"Vogue à droite, vogue à gauche
Ballotée par les flots
D'un océan immense
Comment vais-je arriver à livrer mon message
Avec ce bouchon mal enfoncé
Je lutte, je force
Pour que toute cette eau salée
Ne vienne mouiller
Les quelques mots griffonnés sur ce bout de papier
"Mais faites un peu attention vous ! Vous avez failli me retourner !""
"Ô pardon, mais Mon Dieu j'ai le mal de mer,
A monter et descendre
Sur cette planche de bois arrachée
Ce n'était pas mon destin !
J'étais bien sur cette même planche
Mais au sec dans la salle à manger du capitaine
Même mal enfoncé
Je tenais le tableau du "Radeau de la Méduse" de ma tête tordue certes mais
Fièrement
Et regardez-moi maintenant !"
"Et moi donc alors !
Ne suis-je pas plus à plaindre que toi ?
Je me disloque
L'eau me pénètre
Je me sens écartelé
Déjà je perds la tête
La peinture que je protégeais, s'efface !
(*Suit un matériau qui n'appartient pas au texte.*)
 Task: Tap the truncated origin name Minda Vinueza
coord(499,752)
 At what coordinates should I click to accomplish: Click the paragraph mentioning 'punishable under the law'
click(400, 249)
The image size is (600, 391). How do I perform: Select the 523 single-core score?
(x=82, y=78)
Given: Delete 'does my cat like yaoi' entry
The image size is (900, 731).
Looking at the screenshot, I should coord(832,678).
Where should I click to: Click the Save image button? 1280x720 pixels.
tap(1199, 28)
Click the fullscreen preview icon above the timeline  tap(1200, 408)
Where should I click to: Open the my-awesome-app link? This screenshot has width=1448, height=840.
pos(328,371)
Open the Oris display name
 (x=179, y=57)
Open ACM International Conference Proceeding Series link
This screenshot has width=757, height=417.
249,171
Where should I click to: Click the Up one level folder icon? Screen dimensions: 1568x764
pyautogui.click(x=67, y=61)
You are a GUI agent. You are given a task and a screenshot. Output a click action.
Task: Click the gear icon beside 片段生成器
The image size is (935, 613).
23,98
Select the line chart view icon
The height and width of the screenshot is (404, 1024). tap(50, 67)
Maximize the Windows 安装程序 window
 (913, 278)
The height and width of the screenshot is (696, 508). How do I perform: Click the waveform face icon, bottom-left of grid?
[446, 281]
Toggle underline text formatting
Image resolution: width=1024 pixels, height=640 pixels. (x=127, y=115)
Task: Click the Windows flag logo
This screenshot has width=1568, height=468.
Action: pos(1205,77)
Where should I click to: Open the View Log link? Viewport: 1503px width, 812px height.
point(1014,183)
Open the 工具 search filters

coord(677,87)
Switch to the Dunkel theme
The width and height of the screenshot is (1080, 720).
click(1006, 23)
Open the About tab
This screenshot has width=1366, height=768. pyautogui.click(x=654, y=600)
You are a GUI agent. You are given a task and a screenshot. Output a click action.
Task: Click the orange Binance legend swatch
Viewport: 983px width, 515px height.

Ah oui, nous étions si bien
Dans la salle à manger du capitaine
À humer les plats si finement préparés
Même mal encadré
J'avais fière allure
Mais que se passe-t-il ?
Je ne vois plus le ciel
Juste des bulles
Je coule
AU SECOURS !"
"Oh arrête de crier ! Tu me casses le talon avec tes chialeries !
"Ah, nous étions si bien dans la salle a manger du capitaine" Ouin !
Et moi alors ?
Vous y avez fait attention à moi, la mal cirée, oubliée dans un coin depuis des années ? Non !
Vous étiez bien perchés, pas le temps de discutailler avec les rases-moquettes !
Maintenant c'est ma chance qui s'ouvre enfin à moi et je compte bien en profiter !"
"Ah ah ah ! Oui moi aussi je me sens revivre ! Enfin je suis dans une eau propre, le sel me nettoie de toute cette saleté dans laquelle on me plongeait, et qu'on oubliait là sans jamais essorer.
Oui enfin la liberté !
Eh, les amis, regardez ! Terre ! Terre ! Terre !"
Autour du feu ronflant et réchauffant
La danse des objets déformés
Etait effrénée
Soulier battait du talon
Serpillière sifflait dans bouteille
Tableau claquai de ses réglettes
Et clou rythmait la danse de sa planche
Sous les milliers d'étoiles de ce coin de paradis perdu, toutes leurs peines et peurs étaient oubliées.